Show that a linear transformation $T$ is one-to-one Problem:
Consider the transformation $T : P_1 -> \Bbb R^2$, where $T(p(x)) = (p(0), p(1))$ for every polynomial $p(x) $
in $P_1$. Where $P_1$ is the vector space of all polynomials with degree less than or equal to 1.
Show that T is one-to-one.
My thoughts:
I'm a little stuck on this one. I've already proven that T is a linear transformation.

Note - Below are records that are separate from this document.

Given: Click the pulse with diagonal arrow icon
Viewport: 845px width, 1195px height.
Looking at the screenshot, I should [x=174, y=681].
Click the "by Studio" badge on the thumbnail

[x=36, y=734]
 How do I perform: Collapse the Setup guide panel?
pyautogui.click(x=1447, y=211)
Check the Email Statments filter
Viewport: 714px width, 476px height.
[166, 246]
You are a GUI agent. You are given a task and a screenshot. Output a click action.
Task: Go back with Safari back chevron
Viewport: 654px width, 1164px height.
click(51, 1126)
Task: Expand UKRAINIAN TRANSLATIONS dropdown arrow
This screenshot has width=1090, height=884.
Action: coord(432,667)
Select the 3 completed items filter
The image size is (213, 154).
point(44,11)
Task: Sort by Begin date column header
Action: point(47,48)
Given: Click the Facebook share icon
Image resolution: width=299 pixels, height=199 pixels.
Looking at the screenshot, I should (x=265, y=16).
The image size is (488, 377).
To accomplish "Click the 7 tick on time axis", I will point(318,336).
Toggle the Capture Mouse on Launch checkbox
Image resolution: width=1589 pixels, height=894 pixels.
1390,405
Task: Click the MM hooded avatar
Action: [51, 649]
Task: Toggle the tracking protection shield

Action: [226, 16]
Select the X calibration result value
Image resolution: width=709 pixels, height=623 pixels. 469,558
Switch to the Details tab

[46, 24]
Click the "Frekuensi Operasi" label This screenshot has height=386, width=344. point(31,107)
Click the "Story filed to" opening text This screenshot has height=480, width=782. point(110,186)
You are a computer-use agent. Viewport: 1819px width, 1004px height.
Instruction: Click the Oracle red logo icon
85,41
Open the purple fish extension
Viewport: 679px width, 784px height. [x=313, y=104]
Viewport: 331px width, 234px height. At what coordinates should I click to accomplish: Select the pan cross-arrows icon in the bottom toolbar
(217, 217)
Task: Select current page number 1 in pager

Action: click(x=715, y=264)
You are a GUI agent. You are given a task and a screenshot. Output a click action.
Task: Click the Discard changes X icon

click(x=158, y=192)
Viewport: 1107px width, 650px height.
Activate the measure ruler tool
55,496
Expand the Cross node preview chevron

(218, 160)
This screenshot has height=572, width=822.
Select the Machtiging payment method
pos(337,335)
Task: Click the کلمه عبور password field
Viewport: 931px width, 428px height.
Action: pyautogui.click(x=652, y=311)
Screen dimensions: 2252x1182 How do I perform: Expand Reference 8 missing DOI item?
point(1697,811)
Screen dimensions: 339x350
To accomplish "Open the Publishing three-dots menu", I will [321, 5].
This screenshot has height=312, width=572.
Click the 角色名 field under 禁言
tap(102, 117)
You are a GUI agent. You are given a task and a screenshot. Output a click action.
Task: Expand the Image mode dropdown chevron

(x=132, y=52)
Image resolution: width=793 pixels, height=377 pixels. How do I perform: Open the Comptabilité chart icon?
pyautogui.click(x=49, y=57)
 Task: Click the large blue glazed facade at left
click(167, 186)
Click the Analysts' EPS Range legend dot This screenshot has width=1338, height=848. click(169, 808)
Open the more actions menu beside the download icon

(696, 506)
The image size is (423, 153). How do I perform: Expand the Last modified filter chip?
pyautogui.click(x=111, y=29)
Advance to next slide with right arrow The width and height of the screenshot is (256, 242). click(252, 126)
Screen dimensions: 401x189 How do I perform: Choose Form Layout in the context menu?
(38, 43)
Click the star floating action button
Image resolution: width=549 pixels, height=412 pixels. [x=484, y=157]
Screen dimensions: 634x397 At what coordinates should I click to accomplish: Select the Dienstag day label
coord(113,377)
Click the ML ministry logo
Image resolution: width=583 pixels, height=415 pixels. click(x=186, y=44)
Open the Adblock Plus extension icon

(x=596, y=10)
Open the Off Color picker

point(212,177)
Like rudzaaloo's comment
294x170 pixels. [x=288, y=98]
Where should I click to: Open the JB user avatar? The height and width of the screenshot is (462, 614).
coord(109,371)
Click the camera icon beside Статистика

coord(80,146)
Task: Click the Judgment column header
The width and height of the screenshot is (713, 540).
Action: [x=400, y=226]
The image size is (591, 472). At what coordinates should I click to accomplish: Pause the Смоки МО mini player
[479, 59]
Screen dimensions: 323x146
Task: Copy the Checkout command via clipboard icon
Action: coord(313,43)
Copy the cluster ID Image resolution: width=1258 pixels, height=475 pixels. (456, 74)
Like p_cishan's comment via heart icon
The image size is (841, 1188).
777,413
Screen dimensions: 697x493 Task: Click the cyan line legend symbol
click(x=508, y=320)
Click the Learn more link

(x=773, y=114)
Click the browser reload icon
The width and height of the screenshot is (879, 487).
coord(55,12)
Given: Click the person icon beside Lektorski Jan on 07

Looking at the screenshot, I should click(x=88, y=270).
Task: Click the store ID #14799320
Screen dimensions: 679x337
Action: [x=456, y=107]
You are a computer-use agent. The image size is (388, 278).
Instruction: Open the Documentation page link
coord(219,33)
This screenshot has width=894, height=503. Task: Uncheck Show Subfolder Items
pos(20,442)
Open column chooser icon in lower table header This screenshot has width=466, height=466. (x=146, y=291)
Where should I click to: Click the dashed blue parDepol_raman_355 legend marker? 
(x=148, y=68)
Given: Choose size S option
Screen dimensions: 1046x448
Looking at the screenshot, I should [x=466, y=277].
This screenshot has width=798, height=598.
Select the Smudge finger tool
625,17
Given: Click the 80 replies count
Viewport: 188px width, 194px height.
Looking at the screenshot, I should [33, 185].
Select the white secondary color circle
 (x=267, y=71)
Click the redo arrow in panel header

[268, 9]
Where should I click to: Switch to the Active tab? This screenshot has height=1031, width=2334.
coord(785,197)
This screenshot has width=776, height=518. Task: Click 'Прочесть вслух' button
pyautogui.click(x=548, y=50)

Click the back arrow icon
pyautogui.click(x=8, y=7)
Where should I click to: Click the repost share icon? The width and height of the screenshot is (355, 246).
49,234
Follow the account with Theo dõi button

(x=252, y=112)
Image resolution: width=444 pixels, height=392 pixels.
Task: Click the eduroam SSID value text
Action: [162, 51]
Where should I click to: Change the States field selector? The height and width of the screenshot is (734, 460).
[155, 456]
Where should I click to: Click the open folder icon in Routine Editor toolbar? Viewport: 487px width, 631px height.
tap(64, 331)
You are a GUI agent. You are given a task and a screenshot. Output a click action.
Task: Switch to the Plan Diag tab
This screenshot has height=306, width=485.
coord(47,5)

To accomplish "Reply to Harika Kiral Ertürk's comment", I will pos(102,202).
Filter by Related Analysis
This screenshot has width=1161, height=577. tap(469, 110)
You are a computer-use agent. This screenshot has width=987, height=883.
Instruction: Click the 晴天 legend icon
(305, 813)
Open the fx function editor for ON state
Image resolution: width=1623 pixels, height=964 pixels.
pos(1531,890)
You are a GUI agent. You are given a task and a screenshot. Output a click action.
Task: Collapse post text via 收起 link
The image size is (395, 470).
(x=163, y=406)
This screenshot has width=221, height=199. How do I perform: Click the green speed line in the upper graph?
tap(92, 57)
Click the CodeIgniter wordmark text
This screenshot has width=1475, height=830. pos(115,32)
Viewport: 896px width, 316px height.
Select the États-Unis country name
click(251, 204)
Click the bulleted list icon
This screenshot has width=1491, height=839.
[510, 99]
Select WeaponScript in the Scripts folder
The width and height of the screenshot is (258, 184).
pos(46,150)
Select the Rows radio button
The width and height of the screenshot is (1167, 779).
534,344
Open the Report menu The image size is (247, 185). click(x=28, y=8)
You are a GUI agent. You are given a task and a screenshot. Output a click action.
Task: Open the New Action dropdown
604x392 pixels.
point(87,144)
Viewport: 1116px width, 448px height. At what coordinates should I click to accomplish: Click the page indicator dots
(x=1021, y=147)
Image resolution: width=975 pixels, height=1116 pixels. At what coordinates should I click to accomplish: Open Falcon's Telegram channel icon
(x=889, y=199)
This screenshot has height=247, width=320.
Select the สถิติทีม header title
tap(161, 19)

I know that to prove that T is one to one, for any $p(x)$ and $q(x)$ in $P_1$, 
 (1) $T(p(x) + q(x)) = T(p(x)) + T(q(x))$
(2) $T(cp(x)) = cT(p(x))$
I'm going about it in a proof oriented way:
Let p(x), q(x) be a polynomial in P1 such that T(p(x)) = T(q(x)). Let $c$ be a real number.
(1) $T(p(x)) = T(q(x))$ -> $(p(0), p(1)) = (q(0), q(1))$
This means $p(0) = q(0)$ and $p(1) = q(1)$. I can't figure out how to prove that $p(x) = q(x)$ from knowing $p(0) = q(0)$ and $p(1) = q(1)$.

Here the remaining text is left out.